Saved data entries:
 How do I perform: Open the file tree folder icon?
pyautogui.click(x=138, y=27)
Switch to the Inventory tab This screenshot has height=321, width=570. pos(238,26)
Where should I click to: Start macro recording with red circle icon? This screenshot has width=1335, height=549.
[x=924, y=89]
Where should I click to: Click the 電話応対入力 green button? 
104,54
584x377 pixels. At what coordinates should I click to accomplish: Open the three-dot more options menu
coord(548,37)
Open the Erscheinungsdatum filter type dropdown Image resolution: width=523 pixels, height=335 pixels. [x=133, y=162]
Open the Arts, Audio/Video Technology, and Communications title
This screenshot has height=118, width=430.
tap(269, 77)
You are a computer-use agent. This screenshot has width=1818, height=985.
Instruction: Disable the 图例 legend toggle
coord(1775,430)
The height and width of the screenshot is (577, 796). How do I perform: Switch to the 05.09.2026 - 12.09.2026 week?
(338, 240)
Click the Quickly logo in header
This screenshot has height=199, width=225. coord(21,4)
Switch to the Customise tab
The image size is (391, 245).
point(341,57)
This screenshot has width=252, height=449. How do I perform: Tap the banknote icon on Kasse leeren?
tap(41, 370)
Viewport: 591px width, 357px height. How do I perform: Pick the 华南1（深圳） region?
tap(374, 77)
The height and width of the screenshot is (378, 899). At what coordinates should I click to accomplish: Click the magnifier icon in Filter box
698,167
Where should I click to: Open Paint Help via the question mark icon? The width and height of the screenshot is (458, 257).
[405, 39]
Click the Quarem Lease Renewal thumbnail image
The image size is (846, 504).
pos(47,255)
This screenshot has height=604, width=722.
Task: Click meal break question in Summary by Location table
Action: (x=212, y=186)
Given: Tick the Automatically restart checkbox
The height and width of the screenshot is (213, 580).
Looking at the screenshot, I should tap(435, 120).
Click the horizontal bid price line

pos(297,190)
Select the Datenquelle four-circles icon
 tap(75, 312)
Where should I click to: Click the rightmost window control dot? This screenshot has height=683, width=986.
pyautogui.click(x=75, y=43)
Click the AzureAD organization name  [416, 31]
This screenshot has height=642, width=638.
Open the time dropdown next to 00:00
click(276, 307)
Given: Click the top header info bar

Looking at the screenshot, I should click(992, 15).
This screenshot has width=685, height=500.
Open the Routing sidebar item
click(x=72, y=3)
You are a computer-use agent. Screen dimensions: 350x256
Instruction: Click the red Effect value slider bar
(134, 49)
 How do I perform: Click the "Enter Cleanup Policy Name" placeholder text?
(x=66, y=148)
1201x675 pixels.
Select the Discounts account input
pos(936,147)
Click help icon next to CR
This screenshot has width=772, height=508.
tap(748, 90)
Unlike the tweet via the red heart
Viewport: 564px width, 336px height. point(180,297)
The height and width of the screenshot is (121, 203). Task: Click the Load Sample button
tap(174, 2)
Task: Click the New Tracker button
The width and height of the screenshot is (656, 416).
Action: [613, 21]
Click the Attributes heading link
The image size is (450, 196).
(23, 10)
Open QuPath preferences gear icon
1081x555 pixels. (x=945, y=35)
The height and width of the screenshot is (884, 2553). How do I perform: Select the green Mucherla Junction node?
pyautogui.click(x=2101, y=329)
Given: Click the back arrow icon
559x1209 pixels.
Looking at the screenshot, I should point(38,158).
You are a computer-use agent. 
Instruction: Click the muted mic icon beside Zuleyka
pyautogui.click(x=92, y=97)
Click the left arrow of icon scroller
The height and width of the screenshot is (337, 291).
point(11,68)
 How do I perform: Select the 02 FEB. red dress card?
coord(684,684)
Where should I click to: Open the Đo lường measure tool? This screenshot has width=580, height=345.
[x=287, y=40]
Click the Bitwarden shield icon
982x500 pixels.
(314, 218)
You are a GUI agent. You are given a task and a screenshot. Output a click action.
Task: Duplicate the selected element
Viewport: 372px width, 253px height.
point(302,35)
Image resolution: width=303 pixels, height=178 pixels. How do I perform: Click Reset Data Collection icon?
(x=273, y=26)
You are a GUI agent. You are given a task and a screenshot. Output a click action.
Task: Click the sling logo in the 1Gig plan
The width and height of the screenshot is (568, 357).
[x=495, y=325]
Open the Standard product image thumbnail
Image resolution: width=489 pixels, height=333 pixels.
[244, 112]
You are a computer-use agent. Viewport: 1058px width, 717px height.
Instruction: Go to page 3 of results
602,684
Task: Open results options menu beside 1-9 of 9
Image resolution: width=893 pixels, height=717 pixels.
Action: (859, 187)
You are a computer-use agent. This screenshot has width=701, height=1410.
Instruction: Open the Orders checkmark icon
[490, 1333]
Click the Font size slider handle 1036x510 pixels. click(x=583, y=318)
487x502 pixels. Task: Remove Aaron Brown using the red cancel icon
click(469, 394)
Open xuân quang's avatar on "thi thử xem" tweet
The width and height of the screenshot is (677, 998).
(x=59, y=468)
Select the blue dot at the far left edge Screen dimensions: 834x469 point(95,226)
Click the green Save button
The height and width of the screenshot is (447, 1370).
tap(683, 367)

# WORK INSTRUCTIONS
Lines holding the string "computer" must be copied out of the entries above.

# ANSWER SPACE
You are a computer-use agent. This screenshot has width=1818, height=985.
You are a computer-use agent. Screen dimensions: 350x256
You are a computer-use agent. 
You are a computer-use agent. Viewport: 1058px width, 717px height.
You are a computer-use agent. This screenshot has width=701, height=1410.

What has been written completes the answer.